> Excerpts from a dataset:
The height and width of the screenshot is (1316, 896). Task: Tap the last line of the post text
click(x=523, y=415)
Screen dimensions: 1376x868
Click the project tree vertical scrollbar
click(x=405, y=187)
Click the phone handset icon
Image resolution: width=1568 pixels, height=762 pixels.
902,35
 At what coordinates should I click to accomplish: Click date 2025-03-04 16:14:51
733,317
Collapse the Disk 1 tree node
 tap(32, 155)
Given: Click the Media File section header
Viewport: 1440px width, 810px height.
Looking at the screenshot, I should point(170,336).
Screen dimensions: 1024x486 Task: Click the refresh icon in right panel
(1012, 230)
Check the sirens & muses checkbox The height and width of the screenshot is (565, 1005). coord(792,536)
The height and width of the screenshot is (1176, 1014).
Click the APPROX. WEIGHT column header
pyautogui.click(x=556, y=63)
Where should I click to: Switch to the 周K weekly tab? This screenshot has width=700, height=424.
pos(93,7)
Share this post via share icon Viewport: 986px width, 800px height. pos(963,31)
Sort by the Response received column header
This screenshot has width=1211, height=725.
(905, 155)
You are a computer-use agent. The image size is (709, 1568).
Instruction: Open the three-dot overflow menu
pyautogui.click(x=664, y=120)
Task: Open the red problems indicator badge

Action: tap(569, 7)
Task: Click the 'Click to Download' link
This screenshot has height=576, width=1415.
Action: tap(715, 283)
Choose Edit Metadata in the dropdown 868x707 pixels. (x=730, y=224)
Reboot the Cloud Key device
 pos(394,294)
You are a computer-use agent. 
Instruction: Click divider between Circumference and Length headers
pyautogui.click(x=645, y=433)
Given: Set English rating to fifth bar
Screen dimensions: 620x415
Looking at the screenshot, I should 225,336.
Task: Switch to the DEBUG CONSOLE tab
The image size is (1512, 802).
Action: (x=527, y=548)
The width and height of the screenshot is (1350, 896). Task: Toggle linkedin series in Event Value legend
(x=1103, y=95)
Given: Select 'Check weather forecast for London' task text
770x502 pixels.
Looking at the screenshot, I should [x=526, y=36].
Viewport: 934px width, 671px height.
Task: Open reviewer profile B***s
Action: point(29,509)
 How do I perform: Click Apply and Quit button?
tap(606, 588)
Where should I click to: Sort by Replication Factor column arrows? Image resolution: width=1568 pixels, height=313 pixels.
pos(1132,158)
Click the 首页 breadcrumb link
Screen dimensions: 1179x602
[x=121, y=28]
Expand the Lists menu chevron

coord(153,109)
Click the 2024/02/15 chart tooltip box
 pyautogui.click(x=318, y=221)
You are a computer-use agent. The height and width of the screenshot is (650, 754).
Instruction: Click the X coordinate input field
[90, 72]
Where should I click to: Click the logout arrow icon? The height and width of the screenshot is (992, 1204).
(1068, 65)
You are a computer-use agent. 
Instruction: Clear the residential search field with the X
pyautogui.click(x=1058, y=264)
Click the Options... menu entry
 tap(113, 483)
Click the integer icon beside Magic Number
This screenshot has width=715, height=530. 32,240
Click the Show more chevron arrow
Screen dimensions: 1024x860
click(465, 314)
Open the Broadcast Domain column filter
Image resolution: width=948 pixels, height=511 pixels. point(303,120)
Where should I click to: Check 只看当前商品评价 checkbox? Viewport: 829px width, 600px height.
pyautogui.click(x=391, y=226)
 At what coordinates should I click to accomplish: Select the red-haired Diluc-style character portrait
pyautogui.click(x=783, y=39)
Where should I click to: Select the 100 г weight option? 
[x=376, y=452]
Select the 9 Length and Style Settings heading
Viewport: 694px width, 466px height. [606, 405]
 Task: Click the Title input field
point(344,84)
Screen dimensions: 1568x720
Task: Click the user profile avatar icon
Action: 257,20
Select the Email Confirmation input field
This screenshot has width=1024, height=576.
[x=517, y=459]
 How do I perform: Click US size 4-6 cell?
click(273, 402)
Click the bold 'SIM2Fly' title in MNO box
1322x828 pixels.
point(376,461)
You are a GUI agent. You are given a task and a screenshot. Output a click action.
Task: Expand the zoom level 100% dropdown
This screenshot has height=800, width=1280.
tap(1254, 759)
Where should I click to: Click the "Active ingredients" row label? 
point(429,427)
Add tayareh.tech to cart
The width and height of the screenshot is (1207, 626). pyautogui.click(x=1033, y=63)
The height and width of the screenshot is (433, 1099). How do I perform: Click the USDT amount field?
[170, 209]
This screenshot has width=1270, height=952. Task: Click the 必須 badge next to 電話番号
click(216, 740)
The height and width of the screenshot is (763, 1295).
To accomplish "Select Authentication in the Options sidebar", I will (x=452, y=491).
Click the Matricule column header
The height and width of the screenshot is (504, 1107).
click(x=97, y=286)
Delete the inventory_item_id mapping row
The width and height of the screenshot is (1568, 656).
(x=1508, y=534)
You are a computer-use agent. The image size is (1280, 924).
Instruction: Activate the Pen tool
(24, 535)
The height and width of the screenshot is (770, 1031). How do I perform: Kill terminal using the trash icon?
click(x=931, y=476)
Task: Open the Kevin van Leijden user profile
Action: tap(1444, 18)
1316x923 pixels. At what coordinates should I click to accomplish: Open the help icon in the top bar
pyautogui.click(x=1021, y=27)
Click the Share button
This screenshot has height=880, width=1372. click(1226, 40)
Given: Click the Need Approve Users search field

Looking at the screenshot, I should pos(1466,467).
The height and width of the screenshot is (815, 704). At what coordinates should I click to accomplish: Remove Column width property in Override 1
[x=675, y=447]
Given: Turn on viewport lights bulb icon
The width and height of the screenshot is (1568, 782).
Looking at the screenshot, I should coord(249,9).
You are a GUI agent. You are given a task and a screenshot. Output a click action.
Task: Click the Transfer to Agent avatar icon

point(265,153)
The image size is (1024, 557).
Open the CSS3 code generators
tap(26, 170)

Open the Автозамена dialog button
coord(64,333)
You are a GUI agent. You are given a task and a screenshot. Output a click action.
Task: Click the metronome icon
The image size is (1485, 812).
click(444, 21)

> Instructions for the task: Please output every record, keeping each line exact.

> Answer to this problem:
The height and width of the screenshot is (1316, 896). Task: Tap the last line of the post text
click(x=523, y=415)
Screen dimensions: 1376x868
Click the project tree vertical scrollbar
click(x=405, y=187)
Click the phone handset icon
Image resolution: width=1568 pixels, height=762 pixels.
902,35
 At what coordinates should I click to accomplish: Click date 2025-03-04 16:14:51
733,317
Collapse the Disk 1 tree node
 tap(32, 155)
Given: Click the Media File section header
Viewport: 1440px width, 810px height.
Looking at the screenshot, I should point(170,336).
Screen dimensions: 1024x486 Task: Click the refresh icon in right panel
(1012, 230)
Check the sirens & muses checkbox The height and width of the screenshot is (565, 1005). coord(792,536)
The height and width of the screenshot is (1176, 1014).
Click the APPROX. WEIGHT column header
pyautogui.click(x=556, y=63)
Where should I click to: Switch to the 周K weekly tab? This screenshot has width=700, height=424.
pos(93,7)
Share this post via share icon Viewport: 986px width, 800px height. pos(963,31)
Sort by the Response received column header
This screenshot has width=1211, height=725.
(905, 155)
You are a computer-use agent. The image size is (709, 1568).
Instruction: Open the three-dot overflow menu
pyautogui.click(x=664, y=120)
Task: Open the red problems indicator badge

Action: tap(569, 7)
Task: Click the 'Click to Download' link
This screenshot has height=576, width=1415.
Action: tap(715, 283)
Choose Edit Metadata in the dropdown 868x707 pixels. (x=730, y=224)
Reboot the Cloud Key device
 pos(394,294)
You are a computer-use agent. 
Instruction: Click divider between Circumference and Length headers
pyautogui.click(x=645, y=433)
Given: Set English rating to fifth bar
Screen dimensions: 620x415
Looking at the screenshot, I should 225,336.
Task: Switch to the DEBUG CONSOLE tab
The image size is (1512, 802).
Action: (x=527, y=548)
The width and height of the screenshot is (1350, 896). Task: Toggle linkedin series in Event Value legend
(x=1103, y=95)
Given: Select 'Check weather forecast for London' task text
770x502 pixels.
Looking at the screenshot, I should [x=526, y=36].
Viewport: 934px width, 671px height.
Task: Open reviewer profile B***s
Action: point(29,509)
 How do I perform: Click Apply and Quit button?
tap(606, 588)
Where should I click to: Sort by Replication Factor column arrows? Image resolution: width=1568 pixels, height=313 pixels.
pos(1132,158)
Click the 首页 breadcrumb link
Screen dimensions: 1179x602
[x=121, y=28]
Expand the Lists menu chevron

coord(153,109)
Click the 2024/02/15 chart tooltip box
 pyautogui.click(x=318, y=221)
You are a computer-use agent. The height and width of the screenshot is (650, 754).
Instruction: Click the X coordinate input field
[90, 72]
Where should I click to: Click the logout arrow icon? The height and width of the screenshot is (992, 1204).
(1068, 65)
You are a computer-use agent. 
Instruction: Clear the residential search field with the X
pyautogui.click(x=1058, y=264)
Click the Options... menu entry
 tap(113, 483)
Click the integer icon beside Magic Number
This screenshot has width=715, height=530. 32,240
Click the Show more chevron arrow
Screen dimensions: 1024x860
click(465, 314)
Open the Broadcast Domain column filter
Image resolution: width=948 pixels, height=511 pixels. point(303,120)
Where should I click to: Check 只看当前商品评价 checkbox? Viewport: 829px width, 600px height.
pyautogui.click(x=391, y=226)
 At what coordinates should I click to accomplish: Select the red-haired Diluc-style character portrait
pyautogui.click(x=783, y=39)
Where should I click to: Select the 100 г weight option? 
[x=376, y=452]
Select the 9 Length and Style Settings heading
Viewport: 694px width, 466px height. [606, 405]
 Task: Click the Title input field
point(344,84)
Screen dimensions: 1568x720
Task: Click the user profile avatar icon
Action: 257,20
Select the Email Confirmation input field
This screenshot has width=1024, height=576.
[x=517, y=459]
 How do I perform: Click US size 4-6 cell?
click(273, 402)
Click the bold 'SIM2Fly' title in MNO box
1322x828 pixels.
point(376,461)
You are a GUI agent. You are given a task and a screenshot. Output a click action.
Task: Expand the zoom level 100% dropdown
This screenshot has height=800, width=1280.
tap(1254, 759)
Where should I click to: Click the "Active ingredients" row label? 
point(429,427)
Add tayareh.tech to cart
The width and height of the screenshot is (1207, 626). pyautogui.click(x=1033, y=63)
The height and width of the screenshot is (433, 1099). How do I perform: Click the USDT amount field?
[170, 209]
This screenshot has width=1270, height=952. Task: Click the 必須 badge next to 電話番号
click(216, 740)
The height and width of the screenshot is (763, 1295).
To accomplish "Select Authentication in the Options sidebar", I will (x=452, y=491).
Click the Matricule column header
The height and width of the screenshot is (504, 1107).
click(x=97, y=286)
Delete the inventory_item_id mapping row
The width and height of the screenshot is (1568, 656).
(x=1508, y=534)
You are a computer-use agent. The image size is (1280, 924).
Instruction: Activate the Pen tool
(24, 535)
The height and width of the screenshot is (770, 1031). How do I perform: Kill terminal using the trash icon?
click(x=931, y=476)
Task: Open the Kevin van Leijden user profile
Action: tap(1444, 18)
1316x923 pixels. At what coordinates should I click to accomplish: Open the help icon in the top bar
pyautogui.click(x=1021, y=27)
Click the Share button
This screenshot has height=880, width=1372. click(1226, 40)
Given: Click the Need Approve Users search field

Looking at the screenshot, I should pos(1466,467).
The height and width of the screenshot is (815, 704). At what coordinates should I click to accomplish: Remove Column width property in Override 1
[x=675, y=447]
Given: Turn on viewport lights bulb icon
The width and height of the screenshot is (1568, 782).
Looking at the screenshot, I should coord(249,9).
You are a GUI agent. You are given a task and a screenshot. Output a click action.
Task: Click the Transfer to Agent avatar icon

point(265,153)
The image size is (1024, 557).
Open the CSS3 code generators
tap(26, 170)

Open the Автозамена dialog button
coord(64,333)
You are a GUI agent. You are given a task and a screenshot. Output a click action.
Task: Click the metronome icon
The image size is (1485, 812).
click(444, 21)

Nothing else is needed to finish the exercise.